The same pattern applies to Content (the log body).

canonical_bytes: the canonical representation for hashing and index keys

Separate from storage serialization, there's a need for a "byte representation of a value for comparison or hashing." For example, when a field is protected by SHA-256, a query checks "SHA-256 of probe value == stored SHA-256." Both the probe value and the stored value must be converted to bytes by the same method to produce the same hash.

Can we reuse the bincode serialization? There's a problem — bincode serializes the entire struct, but here we want to represent a single field's value as bytes. bincode is also sensitive to struct layout changes.

So Value has a dedicated method.

crates/quipu-core/src/model.rsimpl Value {
    /// Canonical byte representation used for hashing and index keys.
    pub fn canonical_bytes(&self) -> Vec<u8> {
        match self {
            Value::Text(s)   => s.as_bytes().to_vec(),
            Value::Number(n) => format!("{n}").into_bytes(),
            Value::Json(v)   => v.to_string().into_bytes(),
        }
    }
}

Simple but important as a contract. A Text value of "hello" is always exactly 5 UTF-8 bytes; a Number of 42.0 is always the UTF-8 bytes of "42". As long as that contract holds, searching a SHA-256-protected field works correctly. Ch. 26, blind indexes covers in detail how canonical_bytes feeds into token generation.

The same Value produces two distinct byte representations. Storage (bincode) and hashing/indexing (canonical_bytes) have different purposes, so they stay separate.

StoredValue: the on-disk representation with protection applied

Registry fields can be stored as plaintext, a SHA-256 digest, an HMAC, or RSA ciphertext, depending on the schema. The type that holds all of these is StoredValue.

crates/quipu-core/src/model.rspub enum StoredValue {
    Plain(Value),
    Sha256(String),
    Hmac { key_version: u32, digest: String },
    Rsa  { key_version: u32, wrapped_key: String, nonce: String, ciphertext: String },
}

This also implements Serialize + Deserialize, so it gets stored in segments via bincode. Which protection scheme was used is encoded in the enum variant, so deserialization doesn't need to look up the schema separately. Part 6, confidentiality covers the cryptographic meaning of each variant in depth.

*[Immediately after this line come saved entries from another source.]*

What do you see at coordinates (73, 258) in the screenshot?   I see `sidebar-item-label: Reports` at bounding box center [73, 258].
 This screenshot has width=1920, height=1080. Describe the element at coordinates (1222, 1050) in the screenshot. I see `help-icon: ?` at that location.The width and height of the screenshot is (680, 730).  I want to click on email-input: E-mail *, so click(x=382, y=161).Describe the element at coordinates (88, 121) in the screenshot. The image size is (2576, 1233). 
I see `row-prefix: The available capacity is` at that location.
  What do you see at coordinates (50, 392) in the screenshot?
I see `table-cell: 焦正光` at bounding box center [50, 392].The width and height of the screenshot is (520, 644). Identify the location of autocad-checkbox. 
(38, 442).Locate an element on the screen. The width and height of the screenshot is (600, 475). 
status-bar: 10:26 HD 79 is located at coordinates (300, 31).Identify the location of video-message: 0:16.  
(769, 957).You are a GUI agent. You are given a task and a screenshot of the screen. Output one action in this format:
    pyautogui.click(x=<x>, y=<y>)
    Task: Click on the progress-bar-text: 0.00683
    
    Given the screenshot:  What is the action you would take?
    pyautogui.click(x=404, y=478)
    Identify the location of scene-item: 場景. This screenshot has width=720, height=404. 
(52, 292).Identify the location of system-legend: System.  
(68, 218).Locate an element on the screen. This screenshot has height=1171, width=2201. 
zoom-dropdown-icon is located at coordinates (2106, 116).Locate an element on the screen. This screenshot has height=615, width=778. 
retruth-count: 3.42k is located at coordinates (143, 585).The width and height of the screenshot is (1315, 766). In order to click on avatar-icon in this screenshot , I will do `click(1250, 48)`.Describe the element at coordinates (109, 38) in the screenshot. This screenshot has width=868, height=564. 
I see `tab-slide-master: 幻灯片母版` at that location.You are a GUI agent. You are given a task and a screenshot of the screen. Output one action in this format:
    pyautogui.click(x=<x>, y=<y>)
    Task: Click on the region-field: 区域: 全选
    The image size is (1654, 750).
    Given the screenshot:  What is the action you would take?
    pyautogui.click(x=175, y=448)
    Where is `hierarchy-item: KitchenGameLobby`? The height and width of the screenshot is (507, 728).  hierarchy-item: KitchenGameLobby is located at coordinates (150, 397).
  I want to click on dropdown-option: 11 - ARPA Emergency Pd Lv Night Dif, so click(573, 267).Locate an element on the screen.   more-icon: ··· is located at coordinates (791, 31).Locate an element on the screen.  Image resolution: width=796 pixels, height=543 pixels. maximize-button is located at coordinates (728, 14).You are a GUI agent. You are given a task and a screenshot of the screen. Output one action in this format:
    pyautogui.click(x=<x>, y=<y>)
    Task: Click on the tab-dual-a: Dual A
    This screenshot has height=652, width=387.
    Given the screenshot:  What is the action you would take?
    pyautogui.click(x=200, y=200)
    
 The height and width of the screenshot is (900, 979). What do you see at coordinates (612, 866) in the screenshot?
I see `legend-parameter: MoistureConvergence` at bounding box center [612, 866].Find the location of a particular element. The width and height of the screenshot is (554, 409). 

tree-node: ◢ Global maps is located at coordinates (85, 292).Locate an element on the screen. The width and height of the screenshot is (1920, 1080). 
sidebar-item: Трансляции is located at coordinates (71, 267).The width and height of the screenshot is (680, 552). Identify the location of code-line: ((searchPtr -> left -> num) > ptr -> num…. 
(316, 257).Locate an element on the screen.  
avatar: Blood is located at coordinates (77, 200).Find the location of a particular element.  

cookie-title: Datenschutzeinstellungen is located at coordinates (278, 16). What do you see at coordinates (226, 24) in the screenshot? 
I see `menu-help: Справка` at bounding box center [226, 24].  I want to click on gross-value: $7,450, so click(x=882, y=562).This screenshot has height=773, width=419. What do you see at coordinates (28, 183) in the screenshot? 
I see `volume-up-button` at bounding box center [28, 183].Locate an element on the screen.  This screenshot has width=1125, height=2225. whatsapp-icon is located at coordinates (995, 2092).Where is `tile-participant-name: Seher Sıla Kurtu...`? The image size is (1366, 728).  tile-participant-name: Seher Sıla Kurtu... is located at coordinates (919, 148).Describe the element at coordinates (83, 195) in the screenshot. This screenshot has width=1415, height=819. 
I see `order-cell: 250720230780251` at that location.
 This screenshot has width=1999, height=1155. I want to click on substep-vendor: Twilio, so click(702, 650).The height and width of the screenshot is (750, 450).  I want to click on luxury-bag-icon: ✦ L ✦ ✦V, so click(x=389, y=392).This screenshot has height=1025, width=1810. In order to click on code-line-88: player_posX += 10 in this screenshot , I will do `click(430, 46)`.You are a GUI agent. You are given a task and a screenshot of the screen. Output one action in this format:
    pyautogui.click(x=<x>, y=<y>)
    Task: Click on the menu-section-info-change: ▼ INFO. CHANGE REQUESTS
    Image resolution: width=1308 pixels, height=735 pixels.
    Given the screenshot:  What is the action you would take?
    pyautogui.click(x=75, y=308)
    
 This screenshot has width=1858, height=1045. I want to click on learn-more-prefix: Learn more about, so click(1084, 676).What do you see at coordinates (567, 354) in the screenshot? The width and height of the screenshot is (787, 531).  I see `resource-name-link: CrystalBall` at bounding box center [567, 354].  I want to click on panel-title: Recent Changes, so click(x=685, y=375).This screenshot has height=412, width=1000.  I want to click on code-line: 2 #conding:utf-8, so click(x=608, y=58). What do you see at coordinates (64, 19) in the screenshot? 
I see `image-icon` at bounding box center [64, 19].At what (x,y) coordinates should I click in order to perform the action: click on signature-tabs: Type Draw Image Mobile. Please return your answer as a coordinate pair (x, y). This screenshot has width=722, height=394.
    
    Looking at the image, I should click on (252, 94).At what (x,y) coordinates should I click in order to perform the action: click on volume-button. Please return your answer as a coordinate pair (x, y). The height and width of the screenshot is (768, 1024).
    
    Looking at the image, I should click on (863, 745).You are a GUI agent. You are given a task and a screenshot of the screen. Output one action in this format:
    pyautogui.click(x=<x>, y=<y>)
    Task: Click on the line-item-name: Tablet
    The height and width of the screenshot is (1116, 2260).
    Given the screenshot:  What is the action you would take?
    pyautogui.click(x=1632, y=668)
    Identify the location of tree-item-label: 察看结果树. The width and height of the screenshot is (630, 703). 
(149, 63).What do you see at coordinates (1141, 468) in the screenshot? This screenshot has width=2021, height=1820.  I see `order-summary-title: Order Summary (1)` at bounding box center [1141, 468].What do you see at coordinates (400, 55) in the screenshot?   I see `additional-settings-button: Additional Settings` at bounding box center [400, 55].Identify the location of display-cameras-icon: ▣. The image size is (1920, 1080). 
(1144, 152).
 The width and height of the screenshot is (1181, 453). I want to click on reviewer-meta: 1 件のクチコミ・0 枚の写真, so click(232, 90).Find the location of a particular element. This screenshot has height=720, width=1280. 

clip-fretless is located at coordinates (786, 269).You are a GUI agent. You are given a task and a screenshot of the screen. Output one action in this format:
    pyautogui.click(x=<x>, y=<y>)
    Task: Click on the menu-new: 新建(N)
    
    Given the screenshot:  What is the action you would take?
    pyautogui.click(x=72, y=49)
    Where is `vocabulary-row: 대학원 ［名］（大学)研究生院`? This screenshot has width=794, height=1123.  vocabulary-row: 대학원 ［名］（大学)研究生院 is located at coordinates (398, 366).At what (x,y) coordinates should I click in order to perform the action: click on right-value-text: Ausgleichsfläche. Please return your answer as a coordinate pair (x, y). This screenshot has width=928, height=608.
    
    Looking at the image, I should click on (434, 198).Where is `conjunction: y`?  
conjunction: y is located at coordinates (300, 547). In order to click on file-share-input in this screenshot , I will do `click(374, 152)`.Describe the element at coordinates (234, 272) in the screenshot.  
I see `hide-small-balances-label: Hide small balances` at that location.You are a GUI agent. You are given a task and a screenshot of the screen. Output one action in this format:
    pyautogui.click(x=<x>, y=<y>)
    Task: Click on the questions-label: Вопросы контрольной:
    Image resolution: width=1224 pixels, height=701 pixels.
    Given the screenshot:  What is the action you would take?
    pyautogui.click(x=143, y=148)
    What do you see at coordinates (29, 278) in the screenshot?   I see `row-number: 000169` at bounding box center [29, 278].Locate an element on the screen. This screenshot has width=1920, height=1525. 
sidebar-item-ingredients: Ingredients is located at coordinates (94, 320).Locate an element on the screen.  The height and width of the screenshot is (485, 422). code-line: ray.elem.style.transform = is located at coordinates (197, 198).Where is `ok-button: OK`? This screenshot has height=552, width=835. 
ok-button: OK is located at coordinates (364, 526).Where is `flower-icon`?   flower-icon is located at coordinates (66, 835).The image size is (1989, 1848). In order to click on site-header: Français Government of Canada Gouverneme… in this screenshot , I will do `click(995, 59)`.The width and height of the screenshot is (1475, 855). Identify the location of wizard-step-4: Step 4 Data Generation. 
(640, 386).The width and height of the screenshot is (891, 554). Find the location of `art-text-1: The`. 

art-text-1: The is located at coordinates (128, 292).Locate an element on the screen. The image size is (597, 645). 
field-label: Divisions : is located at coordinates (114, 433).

Format stability: what happens when you change a struct?

Bincode's non-self-describing nature is both a strength and a caution. Add a field to a struct, or reorder fields, and existing segments become undeserializable. That's one of the reasons Quipu-Log embeds FORMAT_VERSION in the segment header — when the format changes, the version is bumped to clearly mark older files as "unreadable." Ch. 18, storage layout and format versioning

Why this design?

Self-describing formats (MessagePack, CBOR) store field names alongside data, which allows partial deserialization even when the struct changes. Choosing bincode was a size and speed first decision. Audit logs are write-heavy with high record counts, so saving tens of bytes per record has a meaningful impact on total disk usage and throughput. Format stability is managed via FORMAT_VERSION — a deliberate acceptance of the trade-off.

Check yourself

① What does it mean to say bincode is "non-self-describing"? How does that differ from JSON?
② Why isn't Value::Json(serde_json::Value) stored directly with bincode, but instead converted to a String first?
③ Do canonical_bytes() and bincode::serialize always produce the same bytes for the same value? Explain the difference in their purposes.